In addition to existing federal disclosure requirements for survey, opinion and marketing researchers making use of artificial or prerecorded voice calls, Congress and state legislatures often consider legislation that would further restrict, or even outlaw, such calls.

There are certain state laws that effectively prohibit automated polling. In order to prevent future legislative activity directed at the research profession, further legitimacy of the profession and improve respondent cooperation, MRA recommends that survey and opinion researchers disclose as much information about themselves and the sponsors/clients of such polls as possible and disclose and maintain an opt out policy (preferably automated).

What the law requires
The federal Telephone Consumer Protection Act (TCPA) requires that all “artificial or prerecorded voice messages” identify the entity “responsible for initiating the call” at the beginning of the call, and that the entity’s phone number be disclosed during or after the call. “The telephone number provided may not be a 900 number or any other number for which charges exceed local or long distance transmission charges.” Laws on the state level vary dramatically, including some states that require advance registration, a live operator to introduce the call, or prior consent.

What is an automated poll?
Such calls include “robocalls”, and calls made with artificial or prerecorded voice, interactive voice response (IVR) systems, or automatic dialing announcing devices (ADAD) -- as long as they are conducted for research purposes.

Survey, Opinion and Marketing Researcher Best Practices

  • Disclose the sponsor or client at the beginning of the call when possible, or at the end when necessary to avoid survey bias; and
  • Check state and federal laws about advance registrations and requirements for prior consent or live operator introductions.

Opt out
Wherever possible, just as federal law requires for telemarketers, researchers should provide respondents an automated opt out (such as dialing 0 or another number during the call) to be added to the researcher’s internal do not call list, and inform the respondents as such.

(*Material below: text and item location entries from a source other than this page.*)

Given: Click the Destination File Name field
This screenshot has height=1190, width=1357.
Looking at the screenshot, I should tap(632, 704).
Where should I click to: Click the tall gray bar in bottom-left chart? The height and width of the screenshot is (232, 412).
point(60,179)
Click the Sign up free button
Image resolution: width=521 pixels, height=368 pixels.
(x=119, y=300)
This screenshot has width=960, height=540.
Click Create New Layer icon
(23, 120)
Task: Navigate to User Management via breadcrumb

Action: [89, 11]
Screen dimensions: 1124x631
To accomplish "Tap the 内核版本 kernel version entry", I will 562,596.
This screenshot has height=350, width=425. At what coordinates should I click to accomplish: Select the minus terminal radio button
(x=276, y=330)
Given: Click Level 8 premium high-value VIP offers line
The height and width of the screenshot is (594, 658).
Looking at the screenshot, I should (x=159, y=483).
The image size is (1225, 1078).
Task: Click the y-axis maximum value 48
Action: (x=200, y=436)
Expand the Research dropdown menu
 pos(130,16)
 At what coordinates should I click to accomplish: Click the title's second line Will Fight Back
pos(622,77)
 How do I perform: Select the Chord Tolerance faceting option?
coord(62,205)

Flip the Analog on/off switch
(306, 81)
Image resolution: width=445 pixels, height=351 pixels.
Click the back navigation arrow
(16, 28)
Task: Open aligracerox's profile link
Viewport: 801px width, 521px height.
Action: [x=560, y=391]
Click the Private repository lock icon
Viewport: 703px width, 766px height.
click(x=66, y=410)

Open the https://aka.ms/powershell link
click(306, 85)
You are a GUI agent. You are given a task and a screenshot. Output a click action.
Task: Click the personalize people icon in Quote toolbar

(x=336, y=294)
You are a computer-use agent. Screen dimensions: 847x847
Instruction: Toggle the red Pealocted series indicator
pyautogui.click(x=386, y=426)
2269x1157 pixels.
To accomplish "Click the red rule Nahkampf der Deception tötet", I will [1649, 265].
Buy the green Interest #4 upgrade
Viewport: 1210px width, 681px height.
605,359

If not automated, respondent should be able to dial 0 or 1 to be connected to a live operator for the same purpose.

Disclosing name and number
The disclosed number should be one that the respondent can call back on. Further, it should be one that is answered (by a live person or a recording, with the ability to leave a message) during the research organization's normal business hours and one that would allow a respondent to leave a message, after hours. Depending on the business needs of the research organization, such a number could be an 800 number, or other such number, which results in no cost to the respondent.

The information provided in this document is not intended and should not be construed as or substituted for legal advice. It is provided for informational purposes only. It is advisable to consult with private counsel on the precise scope and interpretation of any given laws/legislation and their impact on your particular business.